* [Material for this exercise]
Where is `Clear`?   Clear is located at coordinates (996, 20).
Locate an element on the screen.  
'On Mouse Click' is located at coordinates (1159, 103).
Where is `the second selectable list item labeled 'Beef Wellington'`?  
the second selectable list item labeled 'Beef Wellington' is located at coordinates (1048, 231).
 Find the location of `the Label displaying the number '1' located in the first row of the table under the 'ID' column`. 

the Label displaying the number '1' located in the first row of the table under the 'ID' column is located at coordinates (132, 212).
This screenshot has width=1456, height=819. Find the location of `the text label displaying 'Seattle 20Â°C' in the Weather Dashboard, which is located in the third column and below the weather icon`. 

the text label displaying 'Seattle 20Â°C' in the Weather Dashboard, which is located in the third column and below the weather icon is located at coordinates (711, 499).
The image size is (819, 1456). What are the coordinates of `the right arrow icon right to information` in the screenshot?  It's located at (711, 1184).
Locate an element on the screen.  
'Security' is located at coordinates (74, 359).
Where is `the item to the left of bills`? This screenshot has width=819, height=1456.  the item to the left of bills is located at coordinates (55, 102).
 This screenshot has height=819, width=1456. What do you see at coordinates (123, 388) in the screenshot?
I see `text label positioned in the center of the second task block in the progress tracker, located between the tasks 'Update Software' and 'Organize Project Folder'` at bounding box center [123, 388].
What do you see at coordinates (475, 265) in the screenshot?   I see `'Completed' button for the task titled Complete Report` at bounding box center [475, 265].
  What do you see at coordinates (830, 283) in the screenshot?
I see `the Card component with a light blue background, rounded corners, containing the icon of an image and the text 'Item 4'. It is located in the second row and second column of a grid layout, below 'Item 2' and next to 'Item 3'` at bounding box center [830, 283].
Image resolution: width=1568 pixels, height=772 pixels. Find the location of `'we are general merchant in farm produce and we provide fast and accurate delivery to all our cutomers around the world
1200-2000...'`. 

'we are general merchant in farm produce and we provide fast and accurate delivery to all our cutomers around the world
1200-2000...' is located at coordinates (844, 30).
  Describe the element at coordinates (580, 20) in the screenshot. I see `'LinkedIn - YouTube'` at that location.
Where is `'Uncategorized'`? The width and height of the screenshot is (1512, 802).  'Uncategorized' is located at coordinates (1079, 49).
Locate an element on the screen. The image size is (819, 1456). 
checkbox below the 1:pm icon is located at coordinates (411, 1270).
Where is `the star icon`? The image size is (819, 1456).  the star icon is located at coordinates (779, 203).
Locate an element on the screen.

* [Exercise prompt] Render every line of the rows above as a Markdown table with the columns Number and Text, skipping blank lines.

* [Result of this exercise]
| Number | Text |
|---|---|
| 1 | Where is `Clear`?   Clear is located at coordinates (996, 20). |
| 2 | Locate an element on the screen.   |
| 3 | 'On Mouse Click' is located at coordinates (1159, 103). |
| 4 | Where is `the second selectable list item labeled 'Beef Wellington'`?   |
| 5 | the second selectable list item labeled 'Beef Wellington' is located at coordinates (1048, 231). |
| 6 |  Find the location of `the Label displaying the number '1' located in the first row of the table under the 'ID' column`.  |
| 7 | the Label displaying the number '1' located in the first row of the table under the 'ID' column is located at coordinates (132, 212). |
| 8 | This screenshot has width=1456, height=819. Find the location of `the text label displaying 'Seattle 20Â°C' in the Weather Dashboard, which is located in the third column and below the weather icon`.  |
| 9 | the text label displaying 'Seattle 20Â°C' in the Weather Dashboard, which is located in the third column and below the weather icon is located at coordinates (711, 499). |
| 10 | The image size is (819, 1456). What are the coordinates of `the right arrow icon right to information` in the screenshot?  It's located at (711, 1184). |
| 11 | Locate an element on the screen.   |
| 12 | 'Security' is located at coordinates (74, 359). |
| 13 | Where is `the item to the left of bills`? This screenshot has width=819, height=1456.  the item to the left of bills is located at coordinates (55, 102). |
| 14 |  This screenshot has height=819, width=1456. What do you see at coordinates (123, 388) in the screenshot? |
| 15 | I see `text label positioned in the center of the second task block in the progress tracker, located between the tasks 'Update Software' and 'Organize Project Folder'` at bounding box center [123, 388]. |
| 16 | What do you see at coordinates (475, 265) in the screenshot?   I see `'Completed' button for the task titled Complete Report` at bounding box center [475, 265]. |
| 17 |   What do you see at coordinates (830, 283) in the screenshot? |
| 18 | I see `the Card component with a light blue background, rounded corners, containing the icon of an image and the text 'Item 4'. It is located in the second row and second column of a grid layout, below 'Item 2' and next to 'Item 3'` at bounding box center [830, 283]. |
| 19 | Image resolution: width=1568 pixels, height=772 pixels. Find the location of `'we are general merchant in farm produce and we provide fast and accurate delivery to all our cutomers around the world |
| 20 | 1200-2000...'`.  |
| 21 | 'we are general merchant in farm produce and we provide fast and accurate delivery to all our cutomers around the world |
| 22 | 1200-2000...' is located at coordinates (844, 30). |
| 23 |   Describe the element at coordinates (580, 20) in the screenshot. I see `'LinkedIn - YouTube'` at that location. |
| 24 | Where is `'Uncategorized'`? The width and height of the screenshot is (1512, 802).  'Uncategorized' is located at coordinates (1079, 49). |
| 25 | Locate an element on the screen. The image size is (819, 1456).  |
| 26 | checkbox below the 1:pm icon is located at coordinates (411, 1270). |
| 27 | Where is `the star icon`? The image size is (819, 1456).  the star icon is located at coordinates (779, 203). |
| 28 | Locate an element on the screen. |